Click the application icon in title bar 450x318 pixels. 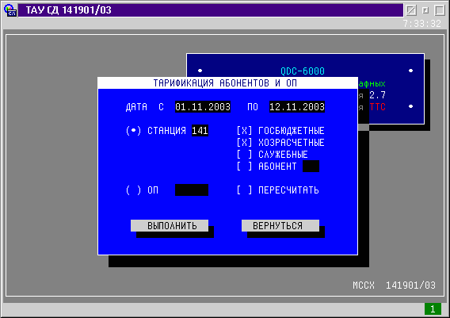10,10
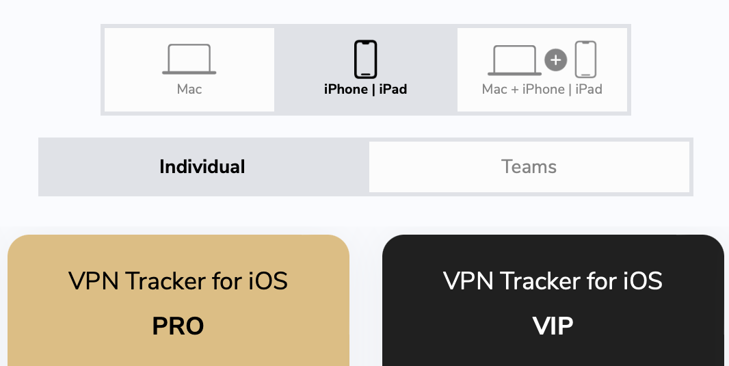Switch to the Teams plans

click(x=529, y=167)
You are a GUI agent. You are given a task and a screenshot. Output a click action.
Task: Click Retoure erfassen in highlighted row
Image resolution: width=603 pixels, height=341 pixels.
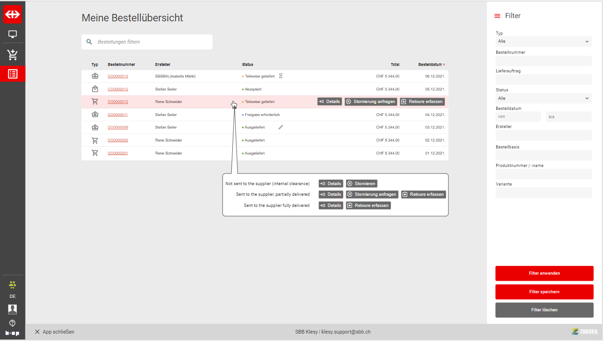[422, 102]
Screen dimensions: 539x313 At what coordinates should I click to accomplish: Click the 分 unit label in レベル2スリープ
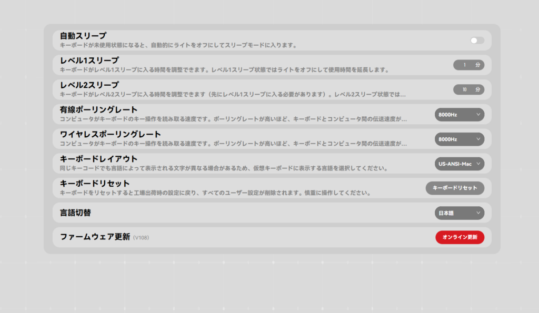[477, 90]
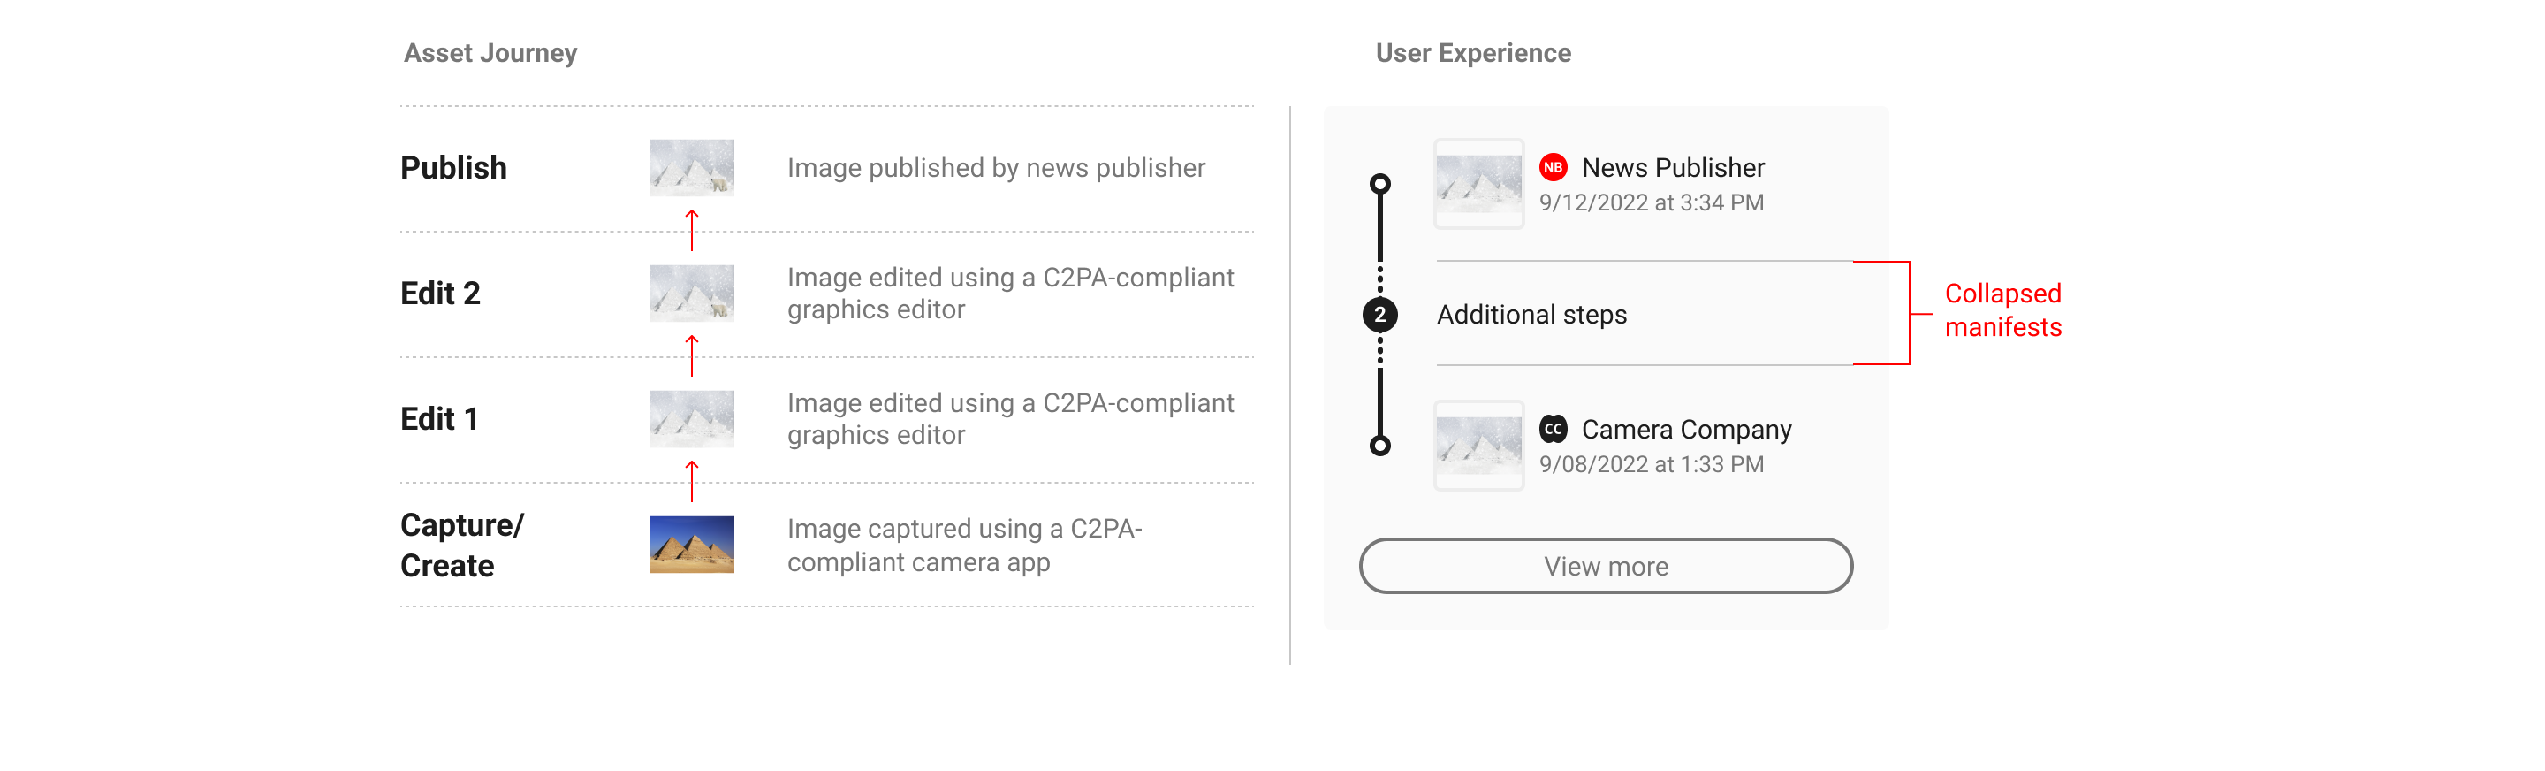Viewport: 2545px width, 771px height.
Task: Open the News Publisher image thumbnail
Action: (1479, 184)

☆ ☆ ☆ ☆

■ **To do**
Copy out, unchanged, the span of lines beginning with the one that includes "Screen dimensions: 539x313" and running through the final line of the material above. Leave the pictures out.

■ **Answer to this task**
Screen dimensions: 539x313 At what coordinates should I click to accomplish: Click the 分 unit label in レベル2スリープ
[477, 90]
Viewport: 2545px width, 771px height.
Task: Open the News Publisher image thumbnail
Action: (1479, 184)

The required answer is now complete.